BRIEF: For every line in the material below that holds "computer", report the line.

THE DATA:
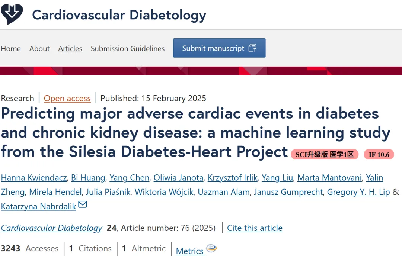This screenshot has width=402, height=258.
Task: Click the Submit manuscript button
Action: point(219,48)
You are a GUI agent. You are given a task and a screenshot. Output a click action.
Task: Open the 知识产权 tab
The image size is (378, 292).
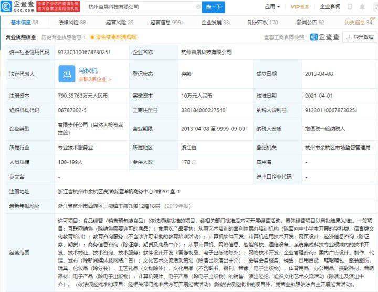[263, 23]
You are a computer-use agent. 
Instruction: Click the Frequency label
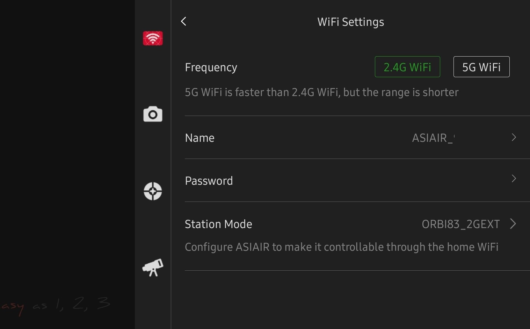pos(211,67)
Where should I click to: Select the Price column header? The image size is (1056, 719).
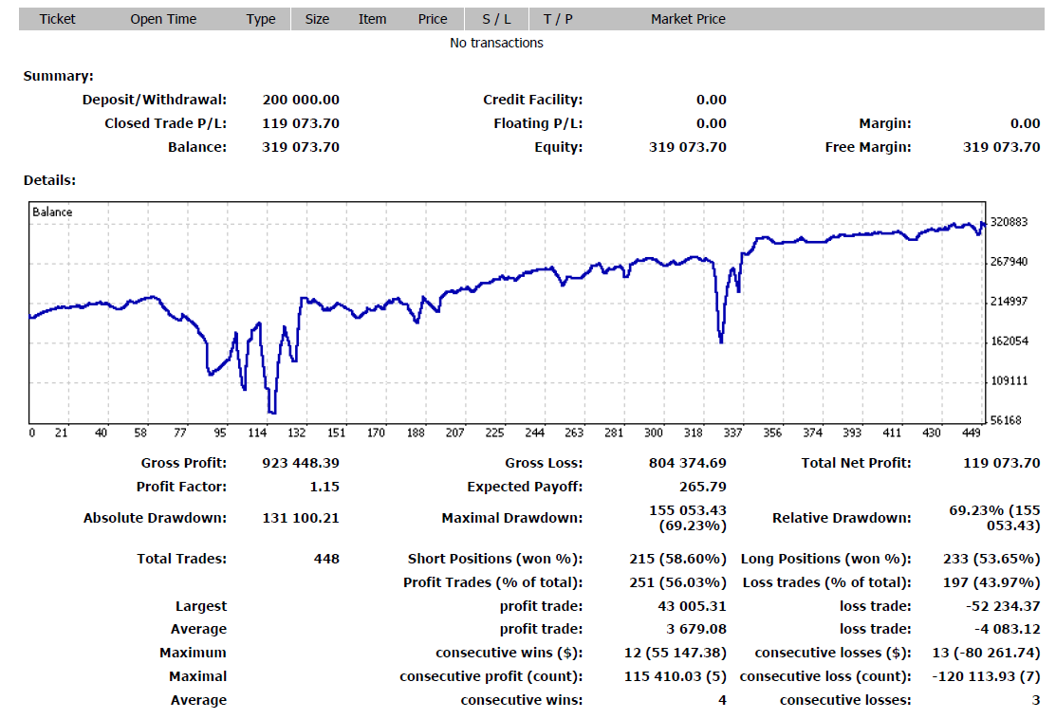pos(433,19)
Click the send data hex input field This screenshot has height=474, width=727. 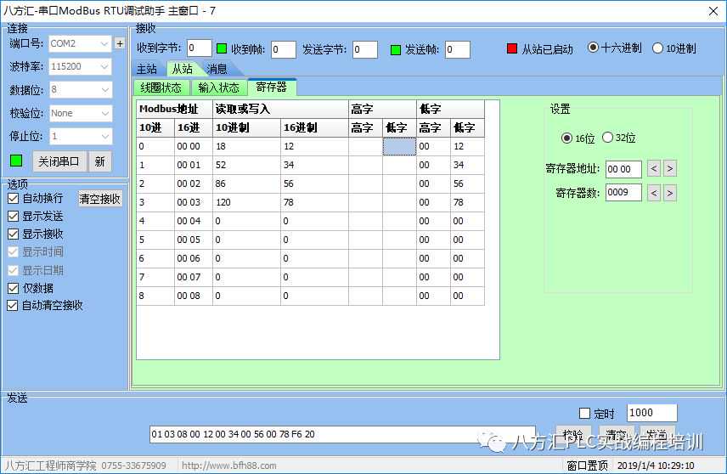pyautogui.click(x=341, y=434)
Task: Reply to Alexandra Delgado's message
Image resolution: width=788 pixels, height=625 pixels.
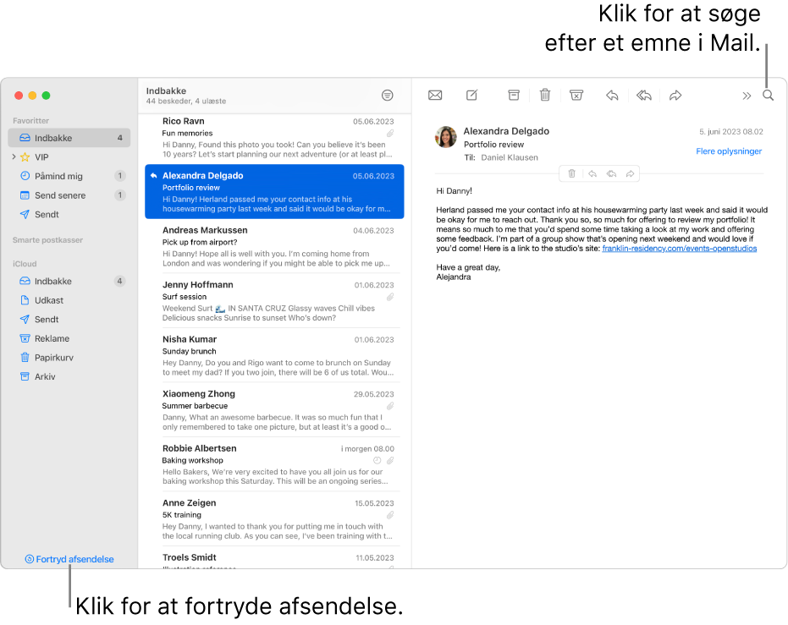Action: 612,95
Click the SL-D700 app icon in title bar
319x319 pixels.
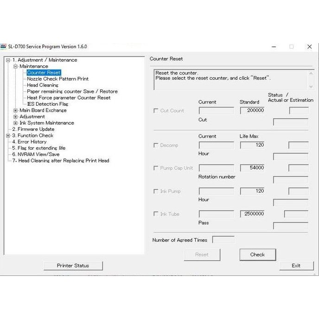[3, 46]

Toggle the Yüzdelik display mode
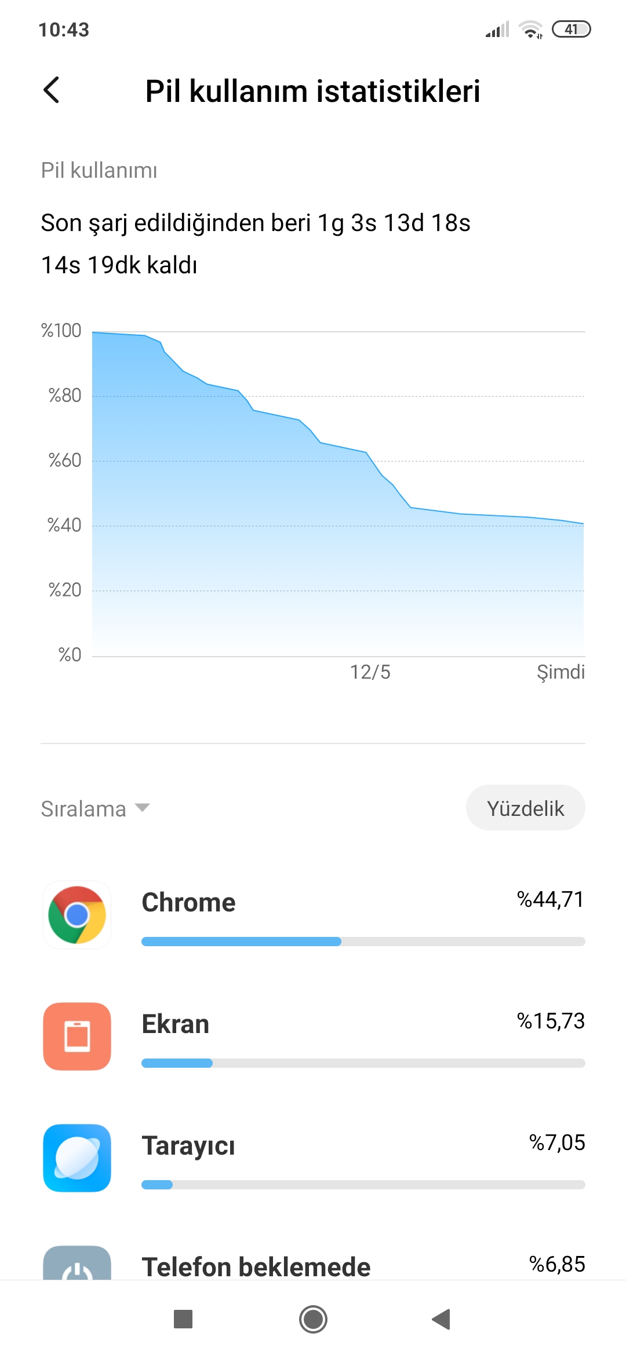(x=526, y=808)
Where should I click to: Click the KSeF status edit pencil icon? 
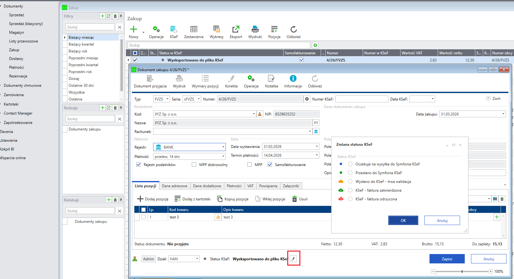293,259
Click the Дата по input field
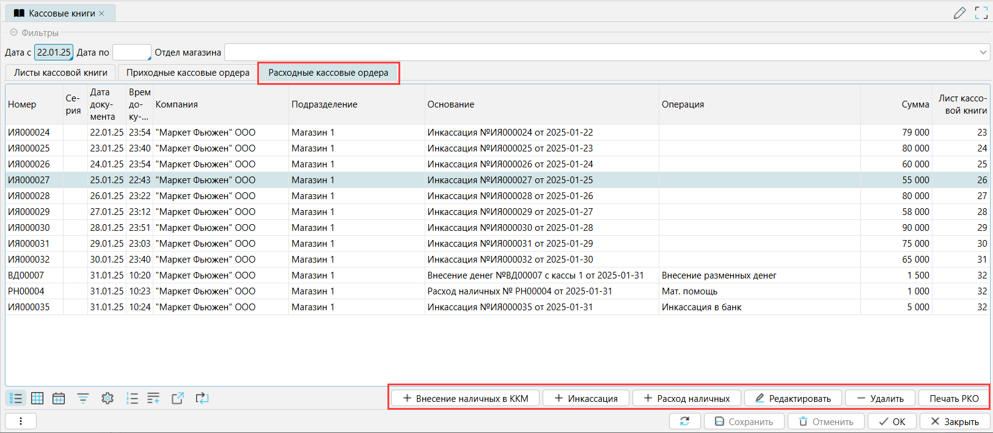 coord(131,53)
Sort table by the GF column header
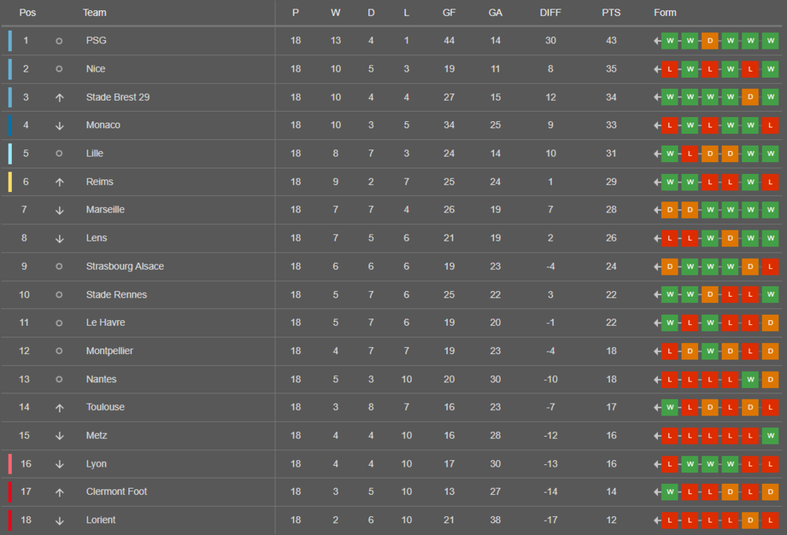 point(449,13)

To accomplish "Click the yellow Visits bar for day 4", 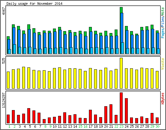I will (23, 78).
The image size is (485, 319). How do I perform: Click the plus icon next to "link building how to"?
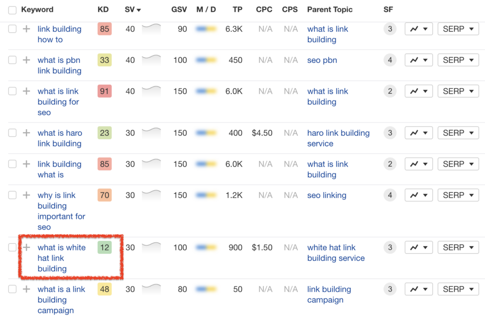27,29
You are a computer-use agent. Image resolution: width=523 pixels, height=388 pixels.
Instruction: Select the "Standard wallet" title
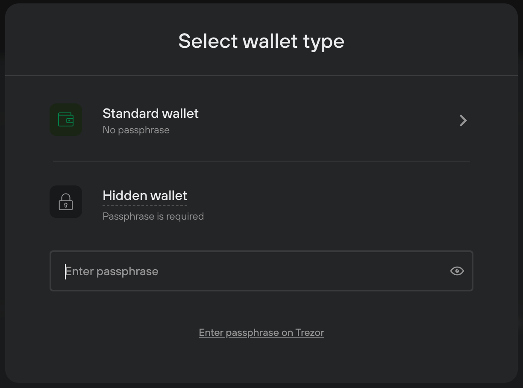tap(150, 114)
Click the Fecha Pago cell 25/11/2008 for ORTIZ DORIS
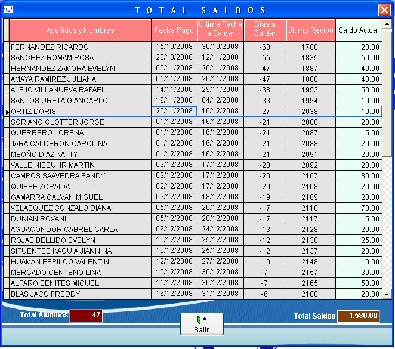 click(x=174, y=112)
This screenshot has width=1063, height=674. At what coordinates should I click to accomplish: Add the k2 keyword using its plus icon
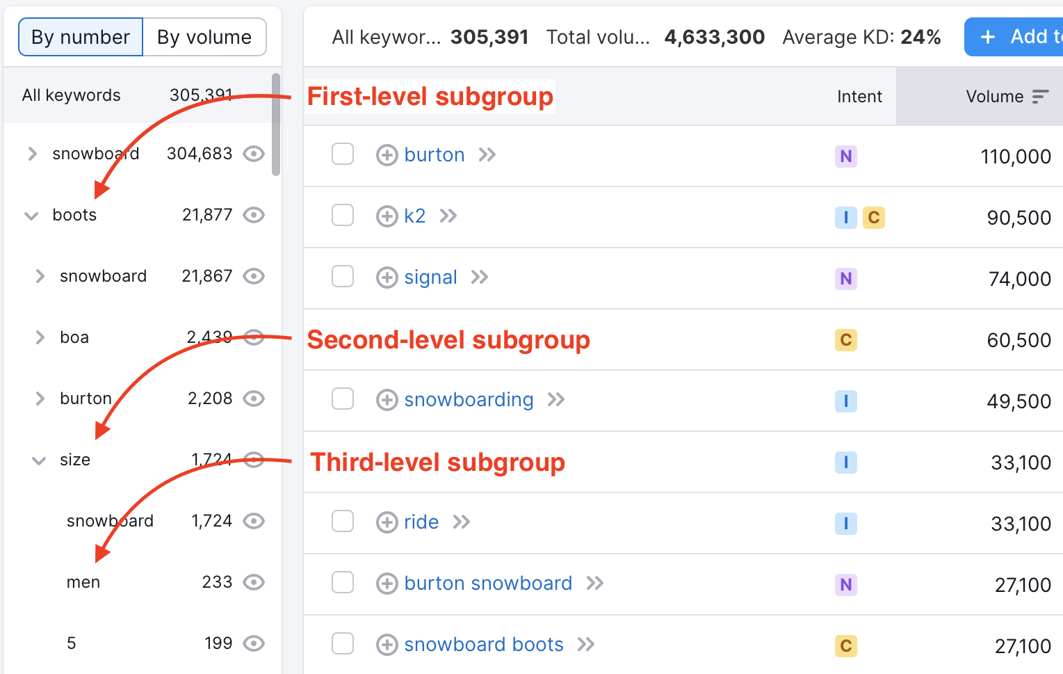pos(387,216)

YOUR RESPONSE:
You are a computer-use agent. 
You are a computer-use agent. Image resolution: width=523 pixels, height=388 pixels.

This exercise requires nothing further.